O Nunes falou na CPI que a Enel vai aumentar o investimento, que está comprando novos equipamentos, falou inclusive que já chegaram 119 novos caminhões aqui para Fortaleza e Região Metropolitana, que chegará a 300 no Estado inteiro. Então, imagino e quero acreditar que eles viram que chegaram no fundo do poço, que estão sob risco, realmente, de perder esse contrato depois de toda essa mobilização.

Outro ponto que eu coloco no relatório e espero que seja aprovado pela Comissão, é que a Assembleia crie uma Comissão Permanente para acompanhar esse plano operacional que a Enel prometeu e que ela seja obrigada a, mensalmente, prestar contas de cada um dos pontos. Como nós não temos o poder de mexer com a Aneel, porque é um órgão federal, estamos também solicitando à Câmara dos Deputados e ao Senado Federal, que abra uma CPI contra a Aneel, porque o problema está lá em cima.

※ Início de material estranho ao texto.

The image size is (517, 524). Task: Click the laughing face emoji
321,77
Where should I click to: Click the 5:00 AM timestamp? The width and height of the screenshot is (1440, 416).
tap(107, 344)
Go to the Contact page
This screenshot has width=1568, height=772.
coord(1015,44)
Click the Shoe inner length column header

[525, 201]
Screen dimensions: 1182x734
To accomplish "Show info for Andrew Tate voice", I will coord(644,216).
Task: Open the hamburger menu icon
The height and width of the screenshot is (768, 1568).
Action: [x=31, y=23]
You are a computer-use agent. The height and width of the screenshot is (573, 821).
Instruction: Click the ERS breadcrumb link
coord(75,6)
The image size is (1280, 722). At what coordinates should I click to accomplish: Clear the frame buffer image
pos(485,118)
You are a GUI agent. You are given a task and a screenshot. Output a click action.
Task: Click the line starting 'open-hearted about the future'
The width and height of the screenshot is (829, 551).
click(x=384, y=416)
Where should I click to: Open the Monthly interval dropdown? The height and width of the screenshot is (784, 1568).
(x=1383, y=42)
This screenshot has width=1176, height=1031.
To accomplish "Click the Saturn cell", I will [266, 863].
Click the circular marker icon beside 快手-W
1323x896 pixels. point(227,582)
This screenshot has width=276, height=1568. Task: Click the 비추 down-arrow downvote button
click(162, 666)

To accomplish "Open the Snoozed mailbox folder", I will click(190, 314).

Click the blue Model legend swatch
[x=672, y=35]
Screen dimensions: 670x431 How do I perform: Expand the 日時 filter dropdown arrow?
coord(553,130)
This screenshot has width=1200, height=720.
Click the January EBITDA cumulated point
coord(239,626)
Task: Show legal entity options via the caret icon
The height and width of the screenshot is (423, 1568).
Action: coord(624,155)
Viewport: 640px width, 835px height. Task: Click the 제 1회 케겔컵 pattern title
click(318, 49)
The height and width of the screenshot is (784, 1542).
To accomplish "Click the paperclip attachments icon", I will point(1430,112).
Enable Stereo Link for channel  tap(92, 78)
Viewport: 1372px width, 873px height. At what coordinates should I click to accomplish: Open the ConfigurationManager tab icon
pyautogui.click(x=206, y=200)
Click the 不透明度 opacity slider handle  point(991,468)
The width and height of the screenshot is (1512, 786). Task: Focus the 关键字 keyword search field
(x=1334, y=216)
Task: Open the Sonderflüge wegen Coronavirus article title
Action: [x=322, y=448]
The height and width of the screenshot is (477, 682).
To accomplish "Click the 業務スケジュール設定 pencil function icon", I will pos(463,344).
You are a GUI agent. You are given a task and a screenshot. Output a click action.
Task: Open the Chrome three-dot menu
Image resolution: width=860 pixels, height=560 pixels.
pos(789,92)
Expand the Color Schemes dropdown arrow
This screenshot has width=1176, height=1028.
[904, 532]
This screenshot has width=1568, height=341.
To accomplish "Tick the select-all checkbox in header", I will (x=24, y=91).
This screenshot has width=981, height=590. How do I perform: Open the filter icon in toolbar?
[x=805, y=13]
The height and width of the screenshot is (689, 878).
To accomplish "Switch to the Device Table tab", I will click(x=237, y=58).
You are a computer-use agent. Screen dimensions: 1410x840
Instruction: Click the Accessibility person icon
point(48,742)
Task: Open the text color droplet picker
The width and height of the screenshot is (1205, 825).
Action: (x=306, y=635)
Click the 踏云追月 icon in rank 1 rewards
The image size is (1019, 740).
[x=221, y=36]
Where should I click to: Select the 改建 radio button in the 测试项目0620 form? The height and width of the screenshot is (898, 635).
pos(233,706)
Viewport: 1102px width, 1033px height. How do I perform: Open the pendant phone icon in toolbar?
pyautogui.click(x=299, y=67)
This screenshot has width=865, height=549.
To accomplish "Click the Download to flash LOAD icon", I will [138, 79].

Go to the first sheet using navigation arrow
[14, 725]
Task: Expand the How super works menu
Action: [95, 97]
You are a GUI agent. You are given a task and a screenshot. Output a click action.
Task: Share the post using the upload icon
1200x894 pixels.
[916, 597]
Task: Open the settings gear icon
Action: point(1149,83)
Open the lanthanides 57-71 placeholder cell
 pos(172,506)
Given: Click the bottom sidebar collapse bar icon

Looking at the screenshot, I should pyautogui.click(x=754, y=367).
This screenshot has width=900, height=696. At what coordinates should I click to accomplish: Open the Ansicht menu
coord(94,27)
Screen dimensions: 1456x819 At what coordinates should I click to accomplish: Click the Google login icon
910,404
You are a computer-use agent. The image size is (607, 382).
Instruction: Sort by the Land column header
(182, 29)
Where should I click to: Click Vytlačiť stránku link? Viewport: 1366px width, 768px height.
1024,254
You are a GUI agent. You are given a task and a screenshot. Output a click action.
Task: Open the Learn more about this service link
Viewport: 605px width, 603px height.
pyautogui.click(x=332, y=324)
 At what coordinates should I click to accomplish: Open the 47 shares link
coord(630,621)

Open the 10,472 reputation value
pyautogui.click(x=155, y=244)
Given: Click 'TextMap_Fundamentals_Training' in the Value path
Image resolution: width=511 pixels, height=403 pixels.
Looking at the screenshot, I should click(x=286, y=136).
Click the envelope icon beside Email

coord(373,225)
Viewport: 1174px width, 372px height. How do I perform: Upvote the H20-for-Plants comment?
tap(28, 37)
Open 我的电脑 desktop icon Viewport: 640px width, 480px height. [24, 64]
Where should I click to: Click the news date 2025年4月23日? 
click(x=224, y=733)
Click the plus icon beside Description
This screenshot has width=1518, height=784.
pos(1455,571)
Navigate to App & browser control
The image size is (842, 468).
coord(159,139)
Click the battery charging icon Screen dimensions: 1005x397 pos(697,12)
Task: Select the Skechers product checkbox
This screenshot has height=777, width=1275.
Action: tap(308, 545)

Se ela fizesse o trabalho dela e fiscalizasse de verdade, as empresas não estariam fazendo o que a Enel está fazendo aqui no Ceará.

OPINIÃO CE – O relatório será apresentado e votado nesta terça-feira, mas e depois?

GUILHERME LANDIM – Vamos apresentar o relatório, votar na Comissão. Em caso de aprovação, vamos encaminhar a cada um desses órgãos que falei e outros mais, porque são vários encaminhamentos, e vamos, a partir daí, cobrar. A Assembleia, infelizmente, tem limitações, a CPI não chega a punir. Ela faz um relatório e encaminha para os órgãos que têm o poder de fazer a punição ou fazer a investigação. É isso que estamos fazendo. Vamos continuar cobrando desses órgãos do Judiciário, vamos cobrar do ministro de Minas e Energia. Estamos solicitando a ele a intervenção junto à Aneel para a caducidade do contrato.  Vamos cobrar cada um dos encaminhamentos para que a gente possa ver o serviço melhorar, que é a única coisa que a gente quer. Não temos absolutamente nada pessoal contra essa empresa ou quem quer que seja que trabalhe nela. Mas o povo do Ceará não pode ser tratado da forma como está sendo tratado, com uma conta muito cara, porque nós, ano após ano, recebemos reajustes maiores do que outros estados, e tendo um serviço, ano após ano, pior.